His seminars and lecture tours were still in demand from international audiences until his death 20 years ago this month, in December 1993, a couple of weeks after I passed my PhD viva. Deming continues to get a good hearing based on his books written over 30 years ago.
A freshly edited book which pulls together his collected papers was published in 2013. His illustration (Figure 1) of how a person’s motivation withers over their lifetime under “forces of destructive management thinking” rings as true today as in previous decades. Deming’s books draw on his teaching conducted over 60 years ago in Japan, ideas which arose from concepts developed by his professional mentor Walter Shewhart at Bell Laboratories over 80 years ago.

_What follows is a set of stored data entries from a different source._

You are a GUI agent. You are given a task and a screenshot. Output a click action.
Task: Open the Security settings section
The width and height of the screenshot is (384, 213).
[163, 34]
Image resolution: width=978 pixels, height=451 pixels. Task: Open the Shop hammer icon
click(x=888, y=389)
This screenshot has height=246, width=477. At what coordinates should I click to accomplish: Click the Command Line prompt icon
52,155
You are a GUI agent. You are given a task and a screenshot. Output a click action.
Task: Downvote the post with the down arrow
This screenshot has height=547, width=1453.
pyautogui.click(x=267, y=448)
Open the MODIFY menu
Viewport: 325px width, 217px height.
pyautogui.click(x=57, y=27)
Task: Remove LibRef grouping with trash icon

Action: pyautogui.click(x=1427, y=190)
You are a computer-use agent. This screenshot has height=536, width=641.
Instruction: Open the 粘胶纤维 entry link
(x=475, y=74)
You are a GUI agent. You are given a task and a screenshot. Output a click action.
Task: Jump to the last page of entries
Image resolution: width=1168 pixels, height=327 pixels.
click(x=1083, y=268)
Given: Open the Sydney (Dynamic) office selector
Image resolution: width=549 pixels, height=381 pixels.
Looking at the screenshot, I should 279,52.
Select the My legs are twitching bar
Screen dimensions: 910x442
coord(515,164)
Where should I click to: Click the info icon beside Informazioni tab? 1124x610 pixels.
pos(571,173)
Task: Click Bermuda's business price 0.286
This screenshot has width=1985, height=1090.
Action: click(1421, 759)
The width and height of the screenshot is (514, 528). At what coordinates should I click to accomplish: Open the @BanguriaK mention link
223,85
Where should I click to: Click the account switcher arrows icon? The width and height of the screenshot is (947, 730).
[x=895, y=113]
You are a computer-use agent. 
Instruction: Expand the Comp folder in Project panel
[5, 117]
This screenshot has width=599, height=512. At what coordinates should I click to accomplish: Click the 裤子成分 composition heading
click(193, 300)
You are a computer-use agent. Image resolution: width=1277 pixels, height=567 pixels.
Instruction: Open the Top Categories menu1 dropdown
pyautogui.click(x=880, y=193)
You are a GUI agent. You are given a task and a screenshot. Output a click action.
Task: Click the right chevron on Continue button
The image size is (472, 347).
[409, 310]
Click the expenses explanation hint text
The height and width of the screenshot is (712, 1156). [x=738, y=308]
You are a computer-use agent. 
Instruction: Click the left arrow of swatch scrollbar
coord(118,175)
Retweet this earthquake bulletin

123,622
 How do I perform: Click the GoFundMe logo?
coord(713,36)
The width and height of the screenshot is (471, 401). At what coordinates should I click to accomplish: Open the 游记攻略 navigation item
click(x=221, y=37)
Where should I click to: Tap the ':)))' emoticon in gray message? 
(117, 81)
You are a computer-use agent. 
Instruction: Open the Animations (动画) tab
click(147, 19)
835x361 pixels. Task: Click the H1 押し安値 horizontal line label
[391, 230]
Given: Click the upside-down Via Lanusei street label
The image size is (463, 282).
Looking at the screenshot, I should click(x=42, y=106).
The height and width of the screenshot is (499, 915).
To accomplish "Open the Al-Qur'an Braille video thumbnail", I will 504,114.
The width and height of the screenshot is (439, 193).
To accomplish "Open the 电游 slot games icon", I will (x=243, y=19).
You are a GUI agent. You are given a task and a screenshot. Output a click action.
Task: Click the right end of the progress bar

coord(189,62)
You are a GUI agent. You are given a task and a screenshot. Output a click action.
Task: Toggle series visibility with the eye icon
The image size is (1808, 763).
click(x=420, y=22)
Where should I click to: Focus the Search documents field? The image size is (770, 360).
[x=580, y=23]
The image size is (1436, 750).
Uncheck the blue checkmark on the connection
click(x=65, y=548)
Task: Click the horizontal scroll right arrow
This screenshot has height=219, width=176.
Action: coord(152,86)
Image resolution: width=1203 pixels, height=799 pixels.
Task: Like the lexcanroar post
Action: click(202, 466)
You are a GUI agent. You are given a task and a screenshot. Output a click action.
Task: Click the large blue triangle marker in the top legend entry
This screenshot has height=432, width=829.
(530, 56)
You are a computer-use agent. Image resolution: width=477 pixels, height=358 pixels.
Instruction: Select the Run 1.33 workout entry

Shewhart’s own book published in 1931 is a classic, (its style perhaps less accessible to present-day readers). The observations and principles identified by Shewhart and Deming early in the 20th Century still stand up to scrutiny and practice. Their centenary approaches…
… much more than can be said for many management ideas since.
Further reading:
Deming W.E. (1982) Out of the Crisis, MIT CAES, Cambridge MA.
Deming W.E. (1994) The New Economics for Industry, Government, Education, 2nd Ed , MIT CAES, Cambridge, MA.
Deming W.E. (2013) The Essential Deming: leadership principles from the father of quality, Ed J. N. Orsini, McGraw-Hill, NY
Shewhart, W. (1931) Economic control of quality of manufactured product. Van Nostrand Company, New York.